Saved entries
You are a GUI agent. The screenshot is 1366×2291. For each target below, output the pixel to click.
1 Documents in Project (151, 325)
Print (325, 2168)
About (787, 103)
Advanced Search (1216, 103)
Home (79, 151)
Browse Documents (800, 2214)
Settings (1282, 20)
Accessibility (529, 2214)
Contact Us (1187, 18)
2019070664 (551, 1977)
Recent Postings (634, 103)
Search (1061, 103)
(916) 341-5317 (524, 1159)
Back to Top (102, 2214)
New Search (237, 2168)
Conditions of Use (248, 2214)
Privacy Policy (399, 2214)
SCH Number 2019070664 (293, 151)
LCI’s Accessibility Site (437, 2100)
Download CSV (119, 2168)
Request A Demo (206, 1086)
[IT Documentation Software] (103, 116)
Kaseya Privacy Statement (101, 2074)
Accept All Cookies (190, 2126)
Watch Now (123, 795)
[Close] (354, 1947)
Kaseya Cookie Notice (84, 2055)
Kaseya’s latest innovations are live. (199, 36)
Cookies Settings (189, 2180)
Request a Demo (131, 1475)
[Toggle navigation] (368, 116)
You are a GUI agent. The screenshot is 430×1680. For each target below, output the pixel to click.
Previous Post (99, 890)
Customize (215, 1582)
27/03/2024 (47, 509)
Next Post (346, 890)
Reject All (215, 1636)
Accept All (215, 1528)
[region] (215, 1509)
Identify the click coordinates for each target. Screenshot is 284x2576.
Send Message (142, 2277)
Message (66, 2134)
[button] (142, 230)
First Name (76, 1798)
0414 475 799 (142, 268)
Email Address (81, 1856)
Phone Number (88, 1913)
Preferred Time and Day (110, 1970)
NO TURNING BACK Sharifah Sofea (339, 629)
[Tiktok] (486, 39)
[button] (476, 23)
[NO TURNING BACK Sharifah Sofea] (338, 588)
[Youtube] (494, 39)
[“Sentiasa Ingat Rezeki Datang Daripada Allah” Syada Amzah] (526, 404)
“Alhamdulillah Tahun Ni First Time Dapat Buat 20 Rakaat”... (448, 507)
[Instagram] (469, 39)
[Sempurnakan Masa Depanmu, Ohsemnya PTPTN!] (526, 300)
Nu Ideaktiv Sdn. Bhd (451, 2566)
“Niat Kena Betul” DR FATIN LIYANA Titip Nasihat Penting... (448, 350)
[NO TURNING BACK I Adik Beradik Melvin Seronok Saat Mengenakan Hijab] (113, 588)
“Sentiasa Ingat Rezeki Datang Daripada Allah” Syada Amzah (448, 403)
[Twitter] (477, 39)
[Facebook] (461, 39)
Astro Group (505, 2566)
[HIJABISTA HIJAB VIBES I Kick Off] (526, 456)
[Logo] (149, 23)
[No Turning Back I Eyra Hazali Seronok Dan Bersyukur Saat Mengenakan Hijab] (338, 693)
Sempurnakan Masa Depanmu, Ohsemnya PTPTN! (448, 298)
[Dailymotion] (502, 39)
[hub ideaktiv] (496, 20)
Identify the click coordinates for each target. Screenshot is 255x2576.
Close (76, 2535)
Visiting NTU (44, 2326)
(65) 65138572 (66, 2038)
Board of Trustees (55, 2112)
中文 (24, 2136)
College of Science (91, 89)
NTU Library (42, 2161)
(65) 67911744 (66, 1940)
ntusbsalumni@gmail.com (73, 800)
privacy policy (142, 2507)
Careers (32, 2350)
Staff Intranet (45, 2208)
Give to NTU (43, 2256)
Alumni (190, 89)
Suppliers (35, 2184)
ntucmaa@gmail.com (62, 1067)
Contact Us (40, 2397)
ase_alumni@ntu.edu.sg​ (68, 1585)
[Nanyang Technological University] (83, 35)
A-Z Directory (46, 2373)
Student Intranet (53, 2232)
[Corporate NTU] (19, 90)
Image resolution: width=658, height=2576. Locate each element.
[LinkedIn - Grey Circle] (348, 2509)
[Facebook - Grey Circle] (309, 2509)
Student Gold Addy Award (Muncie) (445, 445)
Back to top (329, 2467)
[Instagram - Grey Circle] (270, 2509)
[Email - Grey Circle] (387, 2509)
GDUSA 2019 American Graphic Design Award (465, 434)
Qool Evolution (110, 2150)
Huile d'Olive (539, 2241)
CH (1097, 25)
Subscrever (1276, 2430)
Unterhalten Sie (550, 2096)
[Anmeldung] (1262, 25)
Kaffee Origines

→ Work to complete
Pick out every line above that holds the word "Rezeki" and copy it.

→ Result of the exercise
[“Sentiasa Ingat Rezeki Datang Daripada Allah” Syada Amzah] (526, 404)
“Sentiasa Ingat Rezeki Datang Daripada Allah” Syada Amzah (448, 403)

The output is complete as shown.